Sent too soon. Not only that, but it can also cause the writes to the 
sysfs files to get processed in a different order and I don't know what 
other issues/races THAT will open up.

-Saravana
Rafael J. Wysocki Feb. 4, 2016, 6:18 p.m. UTC | #3
On Thu, Feb 4, 2016 at 6:44 PM, Saravana Kannan <skannan@codeaurora.org> wrote:
> On 02/04/2016 09:43 AM, Saravana Kannan wrote:
>>
>> On 02/04/2016 03:09 AM, Viresh Kumar wrote:
>>>
>>> On 04-02-16, 00:50, Rafael J. Wysocki wrote:
>>>>
>>>> This is exactly right.  We've avoided one deadlock only to trip into
>>>> another one.
>>>>
>>>> This happens because update_sampling_rate() acquires
>>>> od_dbs_cdata.mutex which is held around cpufreq_governor_exit() by
>>>> cpufreq_governor_dbs().
>>>>
>>>> Worse yet, a deadlock can still happen without (the new)
>>>> dbs_data->mutex, just between s_active and od_dbs_cdata.mutex if
>>>> update_sampling_rate() runs in parallel with
>>>> cpufreq_governor_dbs()->cpufreq_governor_exit() and the latter wins
>>>> the race.
>>>>
>>>> It looks like we need to drop the governor mutex before putting the
>>>> kobject in cpufreq_governor_exit().
>>>

[cut]

>>
>> No no no no! Let's not open up this can of worms of queuing up the work
>> to handle a write to a sysfs file. It *MIGHT* work for this specific
>> tunable (I haven't bothered to analyze), but this makes it impossible to
>> return a useful/proper error value.
>
>
> Sent too soon. Not only that, but it can also cause the writes to the sysfs
> files to get processed in a different order and I don't know what other
> issues/races THAT will open up.

Well, I don't like this too.

I actually do have an idea about how to fix these deadlocks, but it is
on top of my cleanup series.

I'll write more about it later today.

Thanks,
Rafael
--
To unsubscribe from this list: send the line "unsubscribe linux-pm" in
the body of a message to majordomo@vger.kernel.org
More majordomo info at  http://vger.kernel.org/majordomo-info.html
Viresh Kumar Feb. 5, 2016, 2:44 a.m. UTC | #4
On 04-02-16, 19:18, Rafael J. Wysocki wrote:
> On Thu, Feb 4, 2016 at 6:44 PM, Saravana Kannan <skannan@codeaurora.org> wrote:
> > On 02/04/2016 09:43 AM, Saravana Kannan wrote:

> >> No no no no! Let's not open up this can of worms of queuing up the work
> >> to handle a write to a sysfs file. It *MIGHT* work for this specific
> >> tunable (I haven't bothered to analyze), but this makes it impossible to
> >> return a useful/proper error value.
> >
> >
> > Sent too soon. Not only that, but it can also cause the writes to the sysfs
> > files to get processed in a different order and I don't know what other
> > issues/races THAT will open up.
> 
> Well, I don't like this too.

I expected similar responses only, so no surprises for me :)

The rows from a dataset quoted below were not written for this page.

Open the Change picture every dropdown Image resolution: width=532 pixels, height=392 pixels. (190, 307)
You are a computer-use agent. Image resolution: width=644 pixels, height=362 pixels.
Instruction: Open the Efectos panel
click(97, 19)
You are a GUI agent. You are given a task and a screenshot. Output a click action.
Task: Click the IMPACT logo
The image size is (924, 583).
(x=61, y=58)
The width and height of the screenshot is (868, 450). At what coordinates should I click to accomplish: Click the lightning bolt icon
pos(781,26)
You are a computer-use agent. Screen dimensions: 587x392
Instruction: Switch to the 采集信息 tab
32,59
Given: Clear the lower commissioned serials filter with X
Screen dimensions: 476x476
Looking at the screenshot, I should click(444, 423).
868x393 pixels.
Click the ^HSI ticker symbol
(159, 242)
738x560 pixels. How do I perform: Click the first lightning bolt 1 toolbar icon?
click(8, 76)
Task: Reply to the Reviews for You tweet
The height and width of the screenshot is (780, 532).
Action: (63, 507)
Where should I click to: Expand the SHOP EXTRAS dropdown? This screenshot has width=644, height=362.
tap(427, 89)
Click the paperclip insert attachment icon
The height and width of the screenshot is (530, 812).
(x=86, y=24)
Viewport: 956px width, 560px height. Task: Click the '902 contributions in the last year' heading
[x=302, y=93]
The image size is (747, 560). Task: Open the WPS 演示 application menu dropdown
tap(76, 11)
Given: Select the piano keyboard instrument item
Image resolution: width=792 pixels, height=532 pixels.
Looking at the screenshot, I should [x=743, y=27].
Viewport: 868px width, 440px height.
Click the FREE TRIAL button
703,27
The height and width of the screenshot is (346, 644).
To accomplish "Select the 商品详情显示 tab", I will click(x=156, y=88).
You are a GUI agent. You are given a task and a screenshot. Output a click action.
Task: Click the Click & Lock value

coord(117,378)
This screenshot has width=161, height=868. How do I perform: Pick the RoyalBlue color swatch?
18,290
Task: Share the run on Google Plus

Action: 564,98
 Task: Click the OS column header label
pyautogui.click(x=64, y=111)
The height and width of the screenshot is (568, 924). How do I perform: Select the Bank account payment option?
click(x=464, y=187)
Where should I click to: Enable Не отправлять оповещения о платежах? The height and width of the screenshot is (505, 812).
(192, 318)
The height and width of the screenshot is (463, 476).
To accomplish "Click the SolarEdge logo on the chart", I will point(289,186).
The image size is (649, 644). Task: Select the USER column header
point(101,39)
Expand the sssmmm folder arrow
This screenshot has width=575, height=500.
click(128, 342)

Though there are few things I would like to tell here:
- There wouldn't be any race for updating the file, as that is done
  directly from store_sampling_rate(). It updates the *real* file we
  wanted to.

- What's offloaded to the work-handler is something very special about
  ondemand governor and sampling rate. The same is not done for
  conservative governor as well, don't know why though.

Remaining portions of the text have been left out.